[[ Extracted entries, beginning ]]

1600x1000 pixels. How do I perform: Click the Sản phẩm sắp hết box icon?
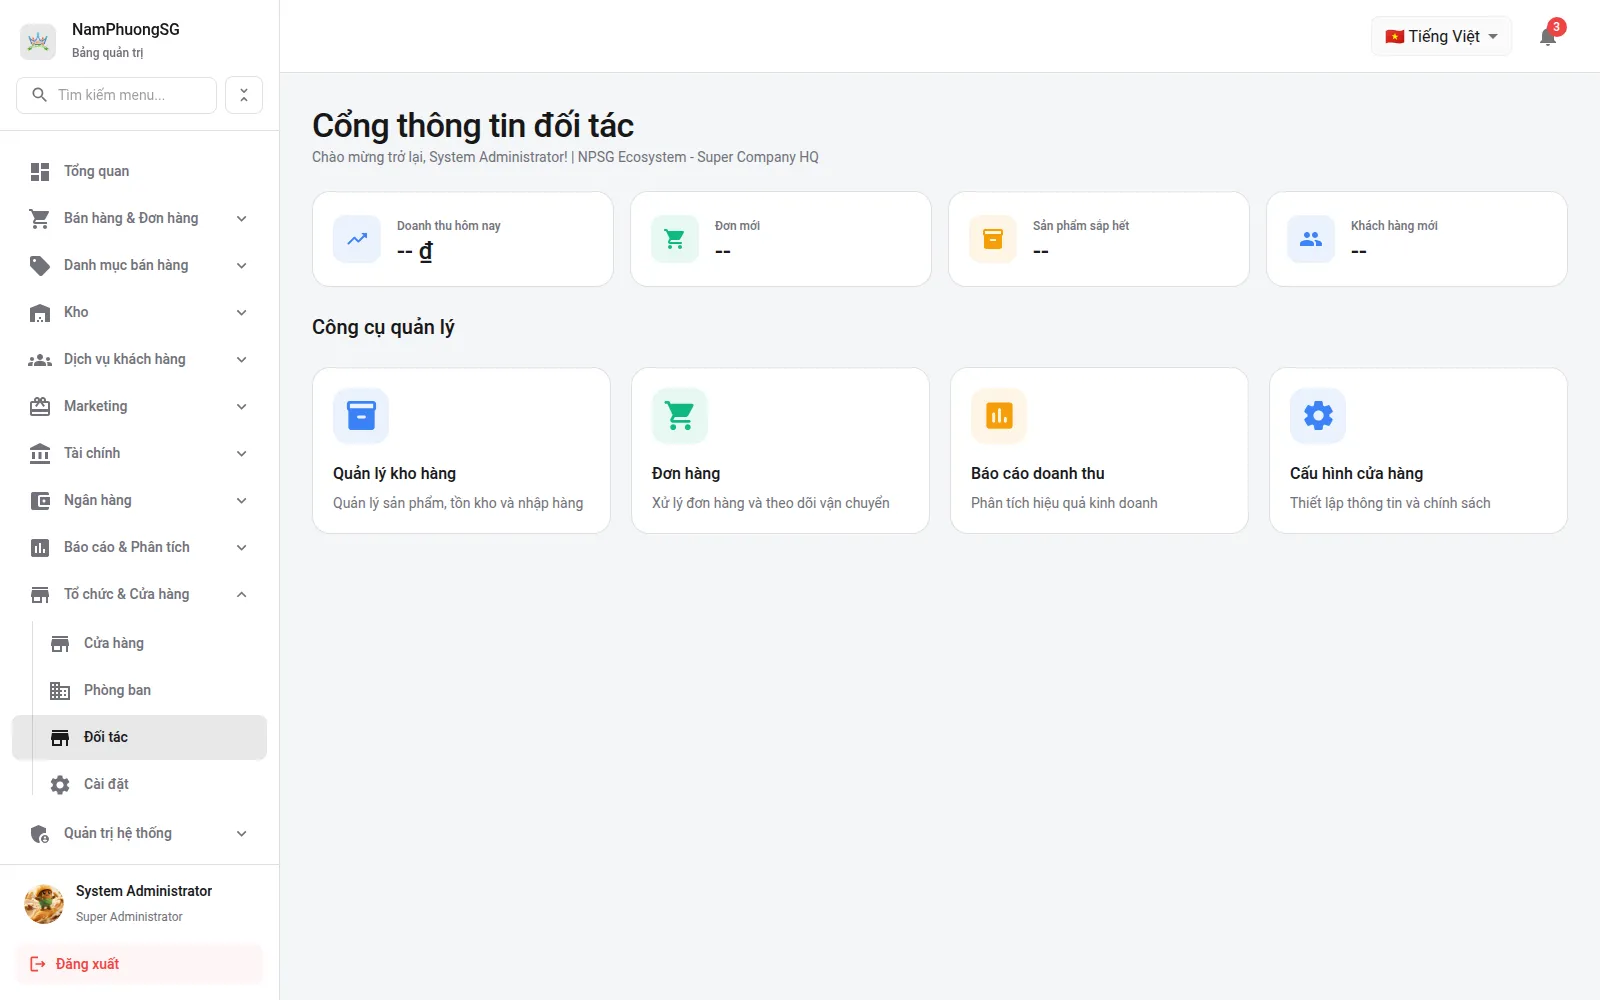(993, 239)
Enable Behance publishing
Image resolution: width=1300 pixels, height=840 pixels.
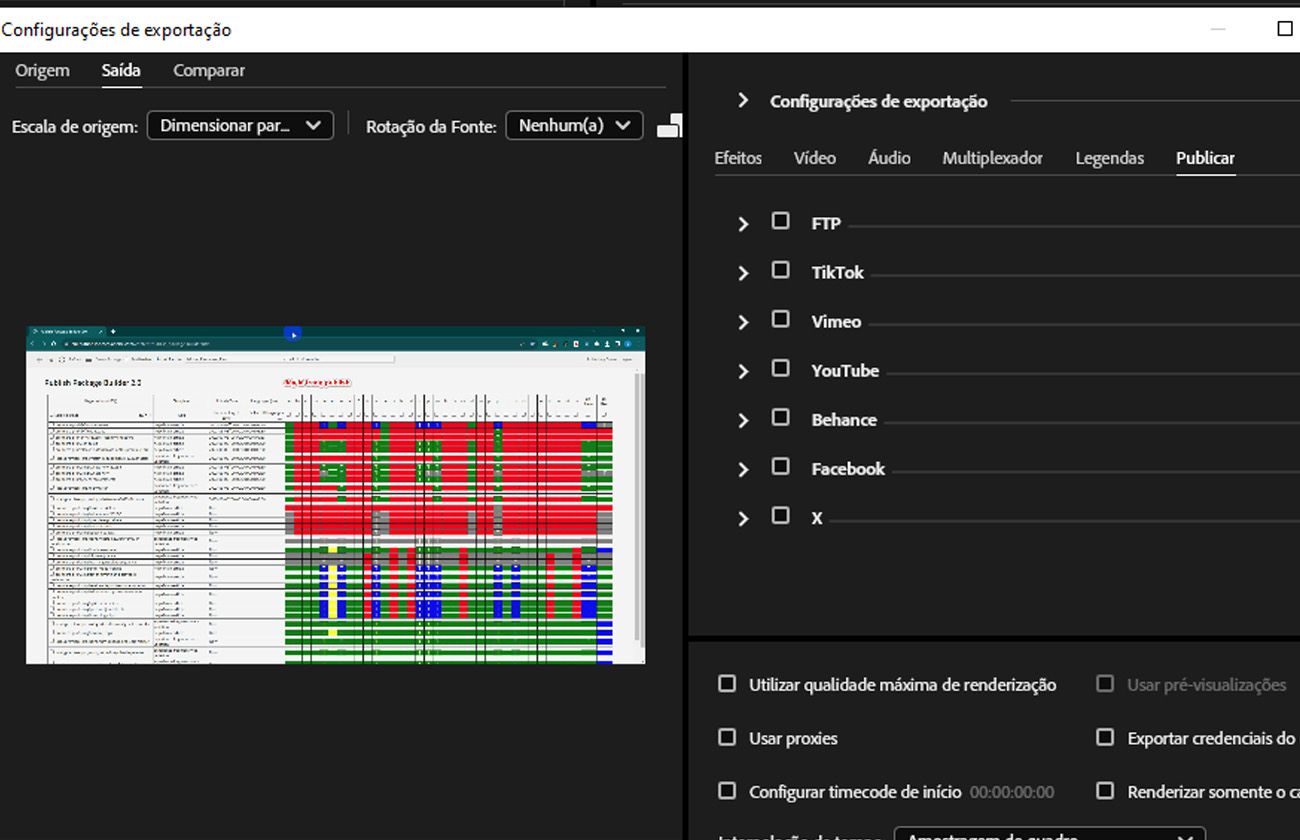coord(781,417)
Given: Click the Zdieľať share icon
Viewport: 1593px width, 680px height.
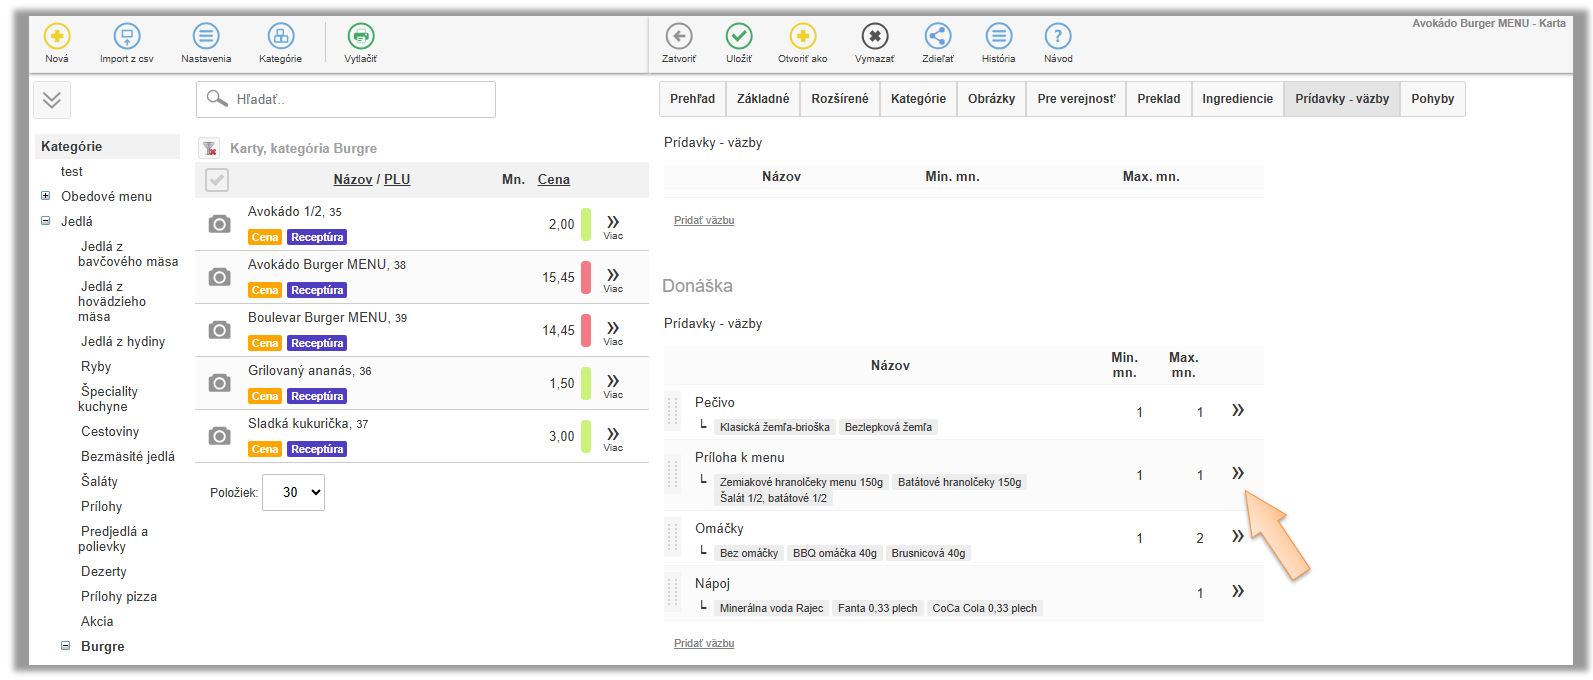Looking at the screenshot, I should (937, 37).
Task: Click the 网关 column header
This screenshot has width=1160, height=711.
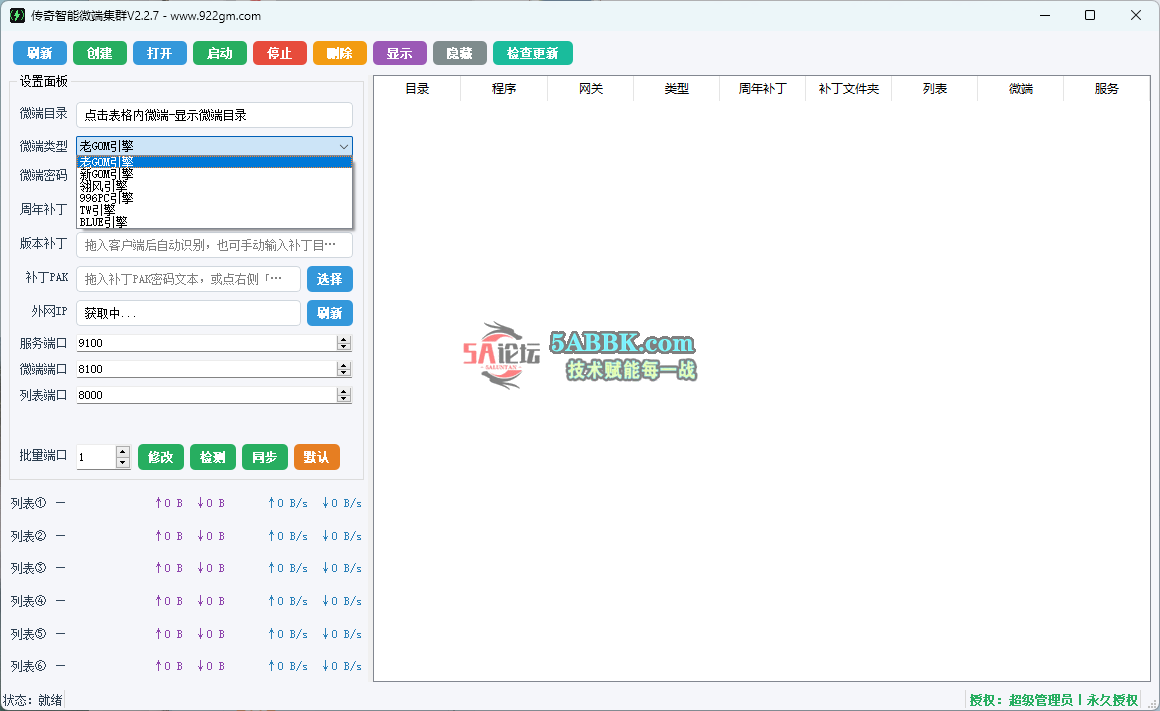Action: click(x=590, y=89)
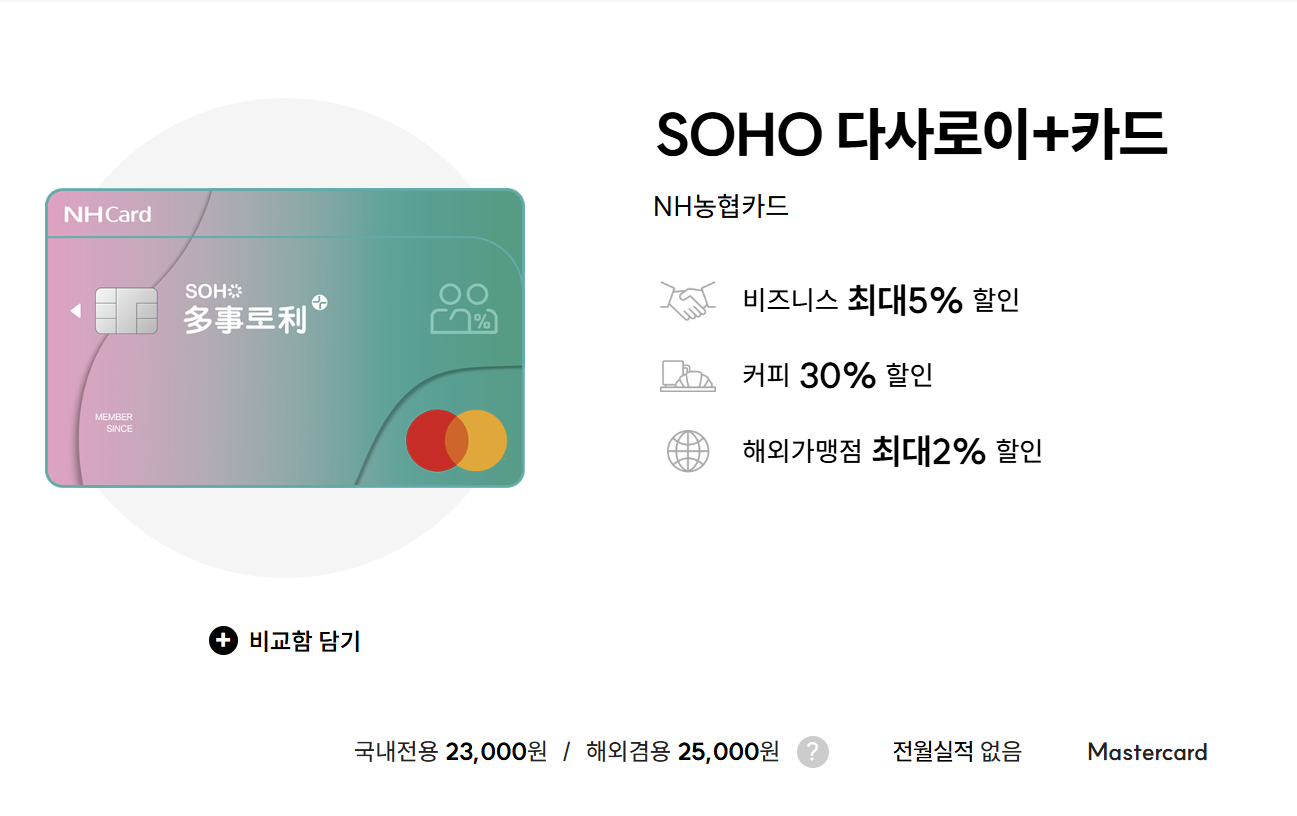Click the plus badge next to 多事로利
Image resolution: width=1297 pixels, height=816 pixels.
pos(319,304)
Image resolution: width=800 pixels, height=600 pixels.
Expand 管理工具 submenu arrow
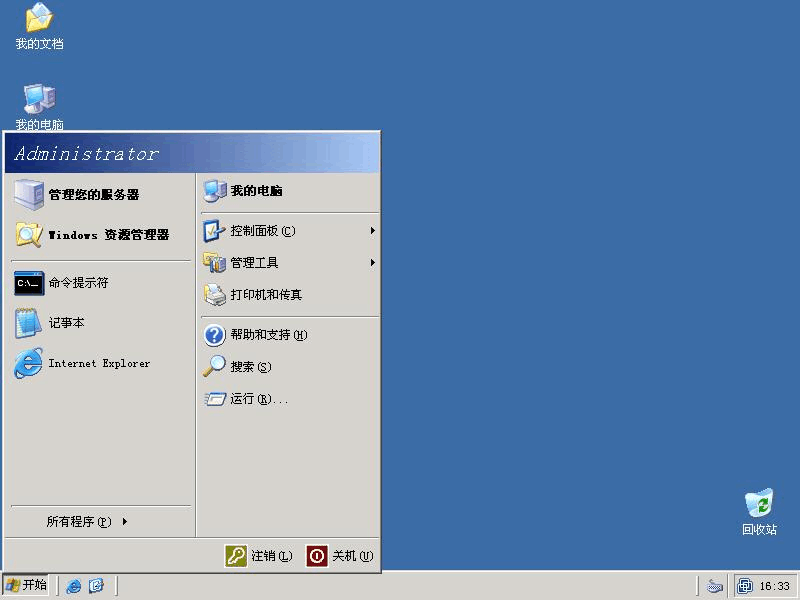click(x=372, y=263)
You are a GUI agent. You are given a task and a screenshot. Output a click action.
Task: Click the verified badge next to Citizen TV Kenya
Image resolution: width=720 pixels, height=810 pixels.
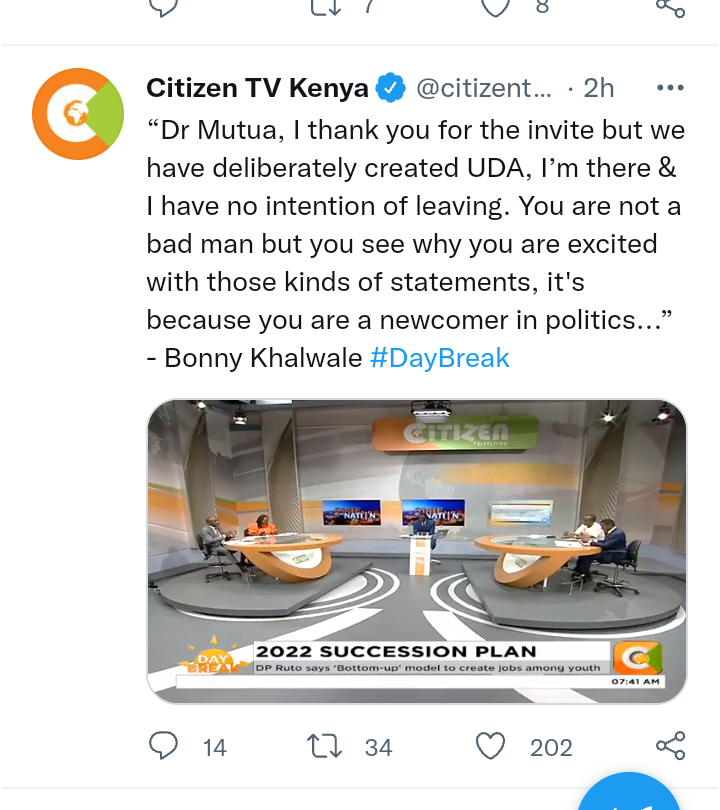390,88
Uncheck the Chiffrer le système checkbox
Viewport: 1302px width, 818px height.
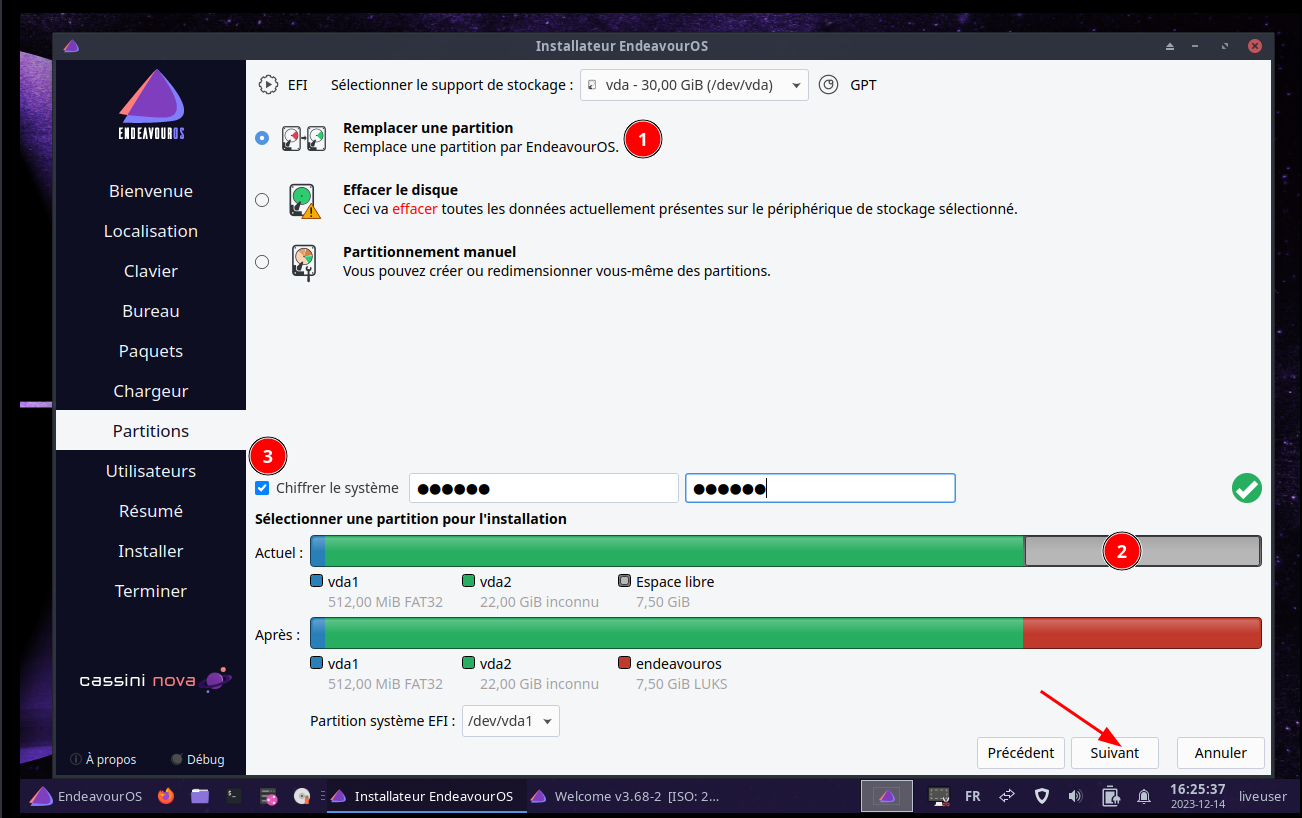tap(262, 488)
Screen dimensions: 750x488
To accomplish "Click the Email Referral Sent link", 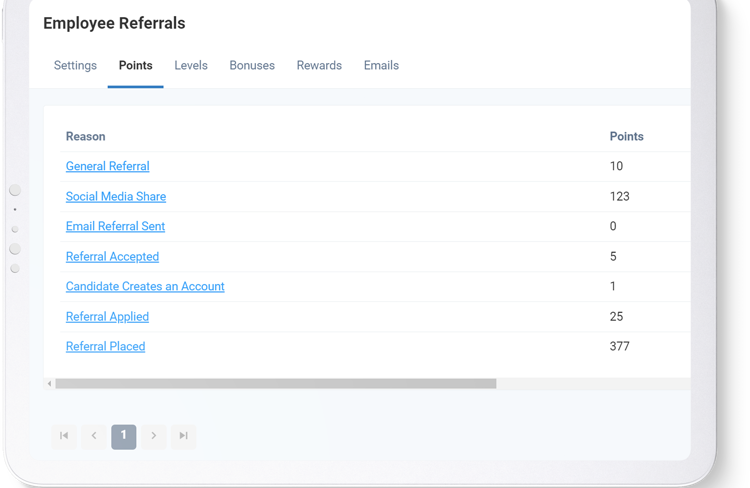I will point(115,227).
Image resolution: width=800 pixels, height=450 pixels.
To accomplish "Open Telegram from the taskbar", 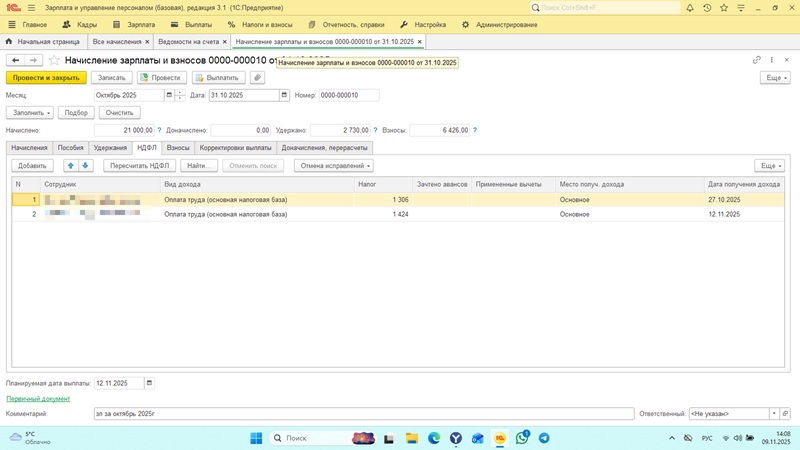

[[ Extracted entries, end ]]

What you should do >> Where a picture appears in the records above, omit it, and transcribe exactly the stretch of lines from the one with "Given: Click the Zdieľať share icon" through the one with "Screen dimensions: 750x488".

Written solution >>
Given: Click the Zdieľať share icon
Viewport: 1593px width, 680px height.
Looking at the screenshot, I should (937, 37).
Task: Click the 网关 column header
This screenshot has width=1160, height=711.
Action: click(x=590, y=89)
Click the plus badge next to 多事로利
Image resolution: width=1297 pixels, height=816 pixels.
pos(319,304)
Image resolution: width=800 pixels, height=600 pixels.
Expand 管理工具 submenu arrow
click(x=372, y=263)
You are a GUI agent. You are given a task and a screenshot. Output a click action.
Task: Click the verified badge next to Citizen TV Kenya
Image resolution: width=720 pixels, height=810 pixels.
390,88
Uncheck the Chiffrer le système checkbox
Viewport: 1302px width, 818px height.
tap(262, 488)
Screen dimensions: 750x488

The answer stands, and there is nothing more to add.